§ **TASK INSTRUCTIONS**:
Some lines in the entries contain the word "filter". Copy all of them.
——————
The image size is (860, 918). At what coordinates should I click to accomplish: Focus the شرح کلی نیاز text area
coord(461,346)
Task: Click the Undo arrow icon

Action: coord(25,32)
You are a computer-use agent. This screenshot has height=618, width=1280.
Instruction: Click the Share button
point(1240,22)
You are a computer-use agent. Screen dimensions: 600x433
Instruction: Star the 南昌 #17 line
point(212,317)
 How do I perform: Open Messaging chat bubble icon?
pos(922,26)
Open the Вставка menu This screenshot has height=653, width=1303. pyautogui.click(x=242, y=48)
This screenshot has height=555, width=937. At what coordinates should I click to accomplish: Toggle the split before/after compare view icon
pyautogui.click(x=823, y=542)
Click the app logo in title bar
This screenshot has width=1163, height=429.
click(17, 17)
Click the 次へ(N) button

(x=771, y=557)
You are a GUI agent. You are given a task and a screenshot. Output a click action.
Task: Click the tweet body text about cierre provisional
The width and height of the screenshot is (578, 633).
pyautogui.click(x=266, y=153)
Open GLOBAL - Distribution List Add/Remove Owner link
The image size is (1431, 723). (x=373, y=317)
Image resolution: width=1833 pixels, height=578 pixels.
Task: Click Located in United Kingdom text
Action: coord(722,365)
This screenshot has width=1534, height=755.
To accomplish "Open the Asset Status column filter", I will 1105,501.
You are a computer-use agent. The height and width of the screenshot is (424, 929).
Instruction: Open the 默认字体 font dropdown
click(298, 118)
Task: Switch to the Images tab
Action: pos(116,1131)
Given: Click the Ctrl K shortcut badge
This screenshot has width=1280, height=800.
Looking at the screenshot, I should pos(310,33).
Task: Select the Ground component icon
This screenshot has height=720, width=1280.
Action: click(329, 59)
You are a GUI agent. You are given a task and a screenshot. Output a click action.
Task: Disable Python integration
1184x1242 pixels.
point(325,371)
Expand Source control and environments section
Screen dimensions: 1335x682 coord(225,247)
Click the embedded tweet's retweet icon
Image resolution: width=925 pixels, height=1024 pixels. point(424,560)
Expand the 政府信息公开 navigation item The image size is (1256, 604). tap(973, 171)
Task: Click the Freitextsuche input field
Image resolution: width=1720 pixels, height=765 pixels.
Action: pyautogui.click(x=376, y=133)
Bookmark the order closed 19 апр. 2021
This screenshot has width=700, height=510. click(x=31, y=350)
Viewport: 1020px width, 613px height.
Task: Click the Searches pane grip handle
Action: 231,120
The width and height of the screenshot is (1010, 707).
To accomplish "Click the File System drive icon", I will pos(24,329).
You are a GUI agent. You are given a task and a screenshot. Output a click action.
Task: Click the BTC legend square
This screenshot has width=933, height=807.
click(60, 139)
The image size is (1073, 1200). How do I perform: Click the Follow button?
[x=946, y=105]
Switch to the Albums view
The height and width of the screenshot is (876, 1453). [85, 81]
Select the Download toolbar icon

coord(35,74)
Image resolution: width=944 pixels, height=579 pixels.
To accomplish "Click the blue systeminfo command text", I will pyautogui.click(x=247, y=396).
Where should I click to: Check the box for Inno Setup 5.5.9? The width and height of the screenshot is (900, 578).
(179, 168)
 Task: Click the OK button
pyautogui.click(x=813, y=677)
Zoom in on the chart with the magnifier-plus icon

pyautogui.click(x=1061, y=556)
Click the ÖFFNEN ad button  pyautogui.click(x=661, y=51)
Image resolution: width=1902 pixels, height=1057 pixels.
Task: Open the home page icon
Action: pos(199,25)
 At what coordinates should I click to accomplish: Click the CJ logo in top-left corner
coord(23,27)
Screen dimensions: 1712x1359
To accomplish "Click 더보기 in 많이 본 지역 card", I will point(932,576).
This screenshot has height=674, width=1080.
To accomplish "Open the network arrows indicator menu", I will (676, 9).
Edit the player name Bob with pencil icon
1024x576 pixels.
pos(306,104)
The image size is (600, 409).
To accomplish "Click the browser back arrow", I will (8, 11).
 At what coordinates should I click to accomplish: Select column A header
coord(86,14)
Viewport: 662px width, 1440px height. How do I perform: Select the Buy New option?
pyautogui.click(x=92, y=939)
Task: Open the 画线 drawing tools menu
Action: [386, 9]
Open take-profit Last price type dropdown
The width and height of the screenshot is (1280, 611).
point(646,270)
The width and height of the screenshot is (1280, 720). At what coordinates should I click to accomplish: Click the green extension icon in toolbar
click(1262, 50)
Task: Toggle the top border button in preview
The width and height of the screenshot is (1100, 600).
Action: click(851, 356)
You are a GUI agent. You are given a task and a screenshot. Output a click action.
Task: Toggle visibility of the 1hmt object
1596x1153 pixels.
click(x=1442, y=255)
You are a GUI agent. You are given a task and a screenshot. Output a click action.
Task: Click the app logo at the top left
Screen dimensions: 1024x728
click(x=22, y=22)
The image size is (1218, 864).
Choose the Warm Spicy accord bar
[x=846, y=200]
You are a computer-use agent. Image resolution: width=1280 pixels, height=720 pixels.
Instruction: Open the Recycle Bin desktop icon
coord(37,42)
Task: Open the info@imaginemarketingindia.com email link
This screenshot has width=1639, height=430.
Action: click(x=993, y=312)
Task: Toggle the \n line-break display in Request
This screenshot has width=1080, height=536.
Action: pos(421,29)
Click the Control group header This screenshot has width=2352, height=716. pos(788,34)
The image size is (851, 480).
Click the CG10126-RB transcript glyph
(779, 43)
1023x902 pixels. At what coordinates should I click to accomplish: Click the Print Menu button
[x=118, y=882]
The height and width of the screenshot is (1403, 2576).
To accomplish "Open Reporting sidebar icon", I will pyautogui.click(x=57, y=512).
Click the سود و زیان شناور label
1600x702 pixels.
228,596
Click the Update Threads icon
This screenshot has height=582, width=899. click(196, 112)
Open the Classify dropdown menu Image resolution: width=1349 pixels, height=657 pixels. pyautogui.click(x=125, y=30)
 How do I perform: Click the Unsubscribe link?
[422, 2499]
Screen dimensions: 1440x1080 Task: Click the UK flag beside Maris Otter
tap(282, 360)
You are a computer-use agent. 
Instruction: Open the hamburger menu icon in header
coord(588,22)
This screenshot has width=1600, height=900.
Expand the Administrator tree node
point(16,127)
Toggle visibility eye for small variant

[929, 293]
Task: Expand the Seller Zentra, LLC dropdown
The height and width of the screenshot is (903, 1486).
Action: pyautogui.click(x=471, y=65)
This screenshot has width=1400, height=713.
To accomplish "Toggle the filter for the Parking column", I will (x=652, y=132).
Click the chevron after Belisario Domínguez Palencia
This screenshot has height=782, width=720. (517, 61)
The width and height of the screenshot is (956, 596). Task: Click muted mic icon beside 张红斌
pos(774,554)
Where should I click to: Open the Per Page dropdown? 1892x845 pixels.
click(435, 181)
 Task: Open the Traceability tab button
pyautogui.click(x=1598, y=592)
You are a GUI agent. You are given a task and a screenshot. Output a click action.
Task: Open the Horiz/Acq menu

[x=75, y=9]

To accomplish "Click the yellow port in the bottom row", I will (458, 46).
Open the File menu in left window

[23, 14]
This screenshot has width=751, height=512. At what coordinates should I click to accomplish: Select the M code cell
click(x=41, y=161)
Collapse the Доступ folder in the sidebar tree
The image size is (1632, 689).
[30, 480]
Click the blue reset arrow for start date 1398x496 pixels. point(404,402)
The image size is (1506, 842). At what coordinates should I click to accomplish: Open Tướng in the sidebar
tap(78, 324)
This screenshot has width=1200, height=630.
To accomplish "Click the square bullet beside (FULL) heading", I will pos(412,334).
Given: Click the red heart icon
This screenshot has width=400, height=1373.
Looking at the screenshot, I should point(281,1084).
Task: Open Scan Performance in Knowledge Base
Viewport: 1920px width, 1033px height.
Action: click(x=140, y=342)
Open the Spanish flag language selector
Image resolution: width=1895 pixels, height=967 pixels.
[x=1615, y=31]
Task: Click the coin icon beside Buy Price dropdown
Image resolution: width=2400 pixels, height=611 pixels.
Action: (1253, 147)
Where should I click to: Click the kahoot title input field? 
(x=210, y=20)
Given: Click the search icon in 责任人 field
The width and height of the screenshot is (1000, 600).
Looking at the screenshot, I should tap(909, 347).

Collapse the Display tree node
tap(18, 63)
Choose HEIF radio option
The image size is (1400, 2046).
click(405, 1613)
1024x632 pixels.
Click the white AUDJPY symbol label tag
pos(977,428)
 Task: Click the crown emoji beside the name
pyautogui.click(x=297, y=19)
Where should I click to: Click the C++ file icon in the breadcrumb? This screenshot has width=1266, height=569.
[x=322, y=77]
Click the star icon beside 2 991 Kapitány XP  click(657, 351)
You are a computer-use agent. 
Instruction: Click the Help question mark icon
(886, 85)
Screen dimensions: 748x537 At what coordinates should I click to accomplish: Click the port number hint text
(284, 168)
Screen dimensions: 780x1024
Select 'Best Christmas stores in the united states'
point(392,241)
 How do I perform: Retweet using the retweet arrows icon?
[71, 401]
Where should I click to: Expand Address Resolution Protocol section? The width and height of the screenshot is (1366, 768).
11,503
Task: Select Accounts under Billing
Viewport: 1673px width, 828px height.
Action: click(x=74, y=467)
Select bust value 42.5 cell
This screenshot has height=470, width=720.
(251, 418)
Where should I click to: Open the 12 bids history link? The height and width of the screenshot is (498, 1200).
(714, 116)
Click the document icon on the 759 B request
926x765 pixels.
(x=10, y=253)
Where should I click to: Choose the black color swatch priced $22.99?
——————
§ **THE ANSWER**:
To accomplish "Open the Asset Status column filter", I will 1105,501.
To accomplish "Toggle the filter for the Parking column", I will (x=652, y=132).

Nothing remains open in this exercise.